Furthermore, HCPs are on board. “The State of Omnichannel in Biopharma 2022 Global Trends Report” from Across Health reports the more than 50% of surveyed HCPs said they understood the importance of omnichannel marketing for their practice.

How Marketers Can Use Omnichannel to Topple Silos Along the Way

One issue life sciences companies face when trying to create a seamless narrative and long-term relationship is silos. Currently, each phase of the asset lifecycle—clinical development, medical affairs, and commercial delivery—typically operates independently of each other. For example, the list of HCPs involved in clinical trial recruitment may not get passed to Medical Affairs teams and so on. Instead, each develops their own outreach lists and strategies based on siloed intelligence, which creates a fractured narrative for HCPs by the time the asset is launched.

Siloed intelligence also creates knowledge gaps for marketers. If we’ve learned in a clinical development setting that a single HCP prefers a specific engagement channel, but we lose that information in the next phase, we risk losing momentum in building that relationship because we are not continuing to meet that HCP’s engagement preferences. This means the HCP who was successfully engaged in an earlier stage would be forgotten in the next, making it harder for marketers to establish cohesive relationships and create a streamlined narrative. For omnichannel to work across the whole lifecycle, this needs to change.

The Role of Data in Relationship Building

Data analysis and big data play an important role in today’s omnichannel campaigns and will likely be the glue that helps to create a less fractured approach. While the two mechanisms—data lakes and omnichannel--are separate, they work in tandem. Through data lakes, data analysts can locate high-impact HCPs for any given omnichannel campaign through demographic and behavioral information found in HCP National Provider Identifier numbers. When those lists are handed over to omnichannel marketers and field teams, the engagement data subsequently gathered through omnichannel deepens the understanding of who these HCPs are, what they care about, and how they behave. This more personal information can help data scientists refine their analyses and build more targeted high-impact HCP lists for the next phases of the asset lifecycle.

For example, in a clinical breast cancer trial, analysts might choose to focus on an HCP’s proximity to the trial site, the HCP’s percentage of breast cancer patients, and the type of treatment those HCPs usually prescribe. But once in an omnichannel campaign, they might learn that of those HCPs, the ones who engage with marketing and follow through with clinical trial referrals are also the ones who identify as female or who have strong influencer tendencies or who serve a certain population, etc. This valuable data can be used to inform ongoing HCP list development in other stages and guide outreach strategies.

Phase-Specific Omnichannel Products

One way experts are beginning to merge siloed resources and keep all this data intact is by creating data and omnichannel products that serve each stage of the asset lifecycle. Products like these make it easier for life sciences companies to address the unique needs and parameters of each phase while passing along vital intelligence to the next through data capture, reports and refined lists.
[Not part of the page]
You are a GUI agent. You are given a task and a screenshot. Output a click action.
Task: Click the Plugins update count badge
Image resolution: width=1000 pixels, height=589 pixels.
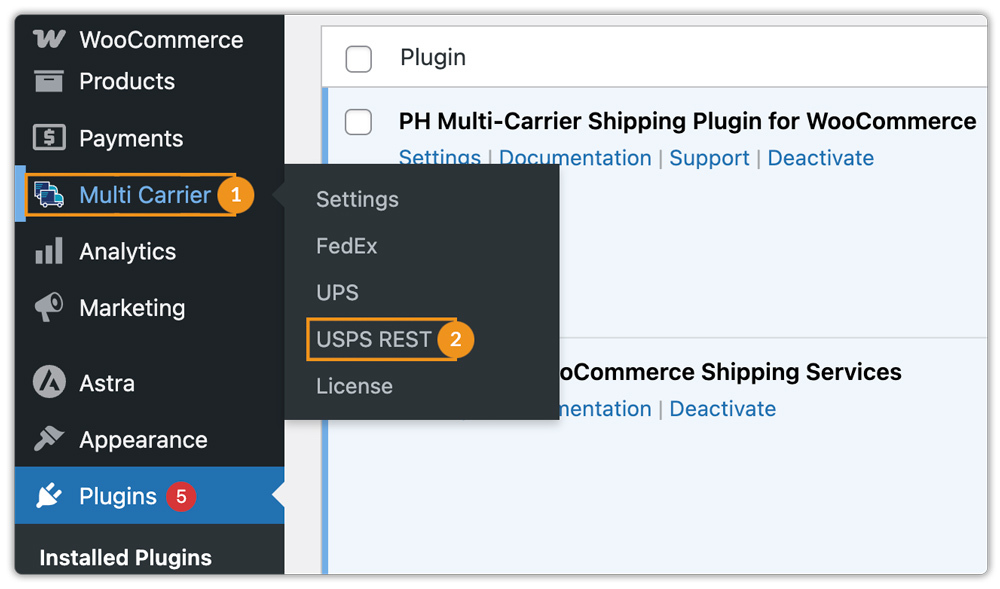180,496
Not only does this help keep the integrity of each phases’ campaigns, but it is also incredibly helpful to field representatives who engage with HCPs on a day-to-day basis. Using an omnichannel-driven content management system that usually includes next-best action technology, field reps are guided in how to engage best with HCP. This way, a field rep can confidently engage with high-impact HCPs already knowing their engagement preferences and concerns. The level of HCP knowledge will be so robust, they will know not only who prefers email over digital ads but who has engaged and why. Or at least that’s the goal.

Life sciences companies and the marketing teams who serve them must start thinking holistically about HCP engagement. The technology is already here.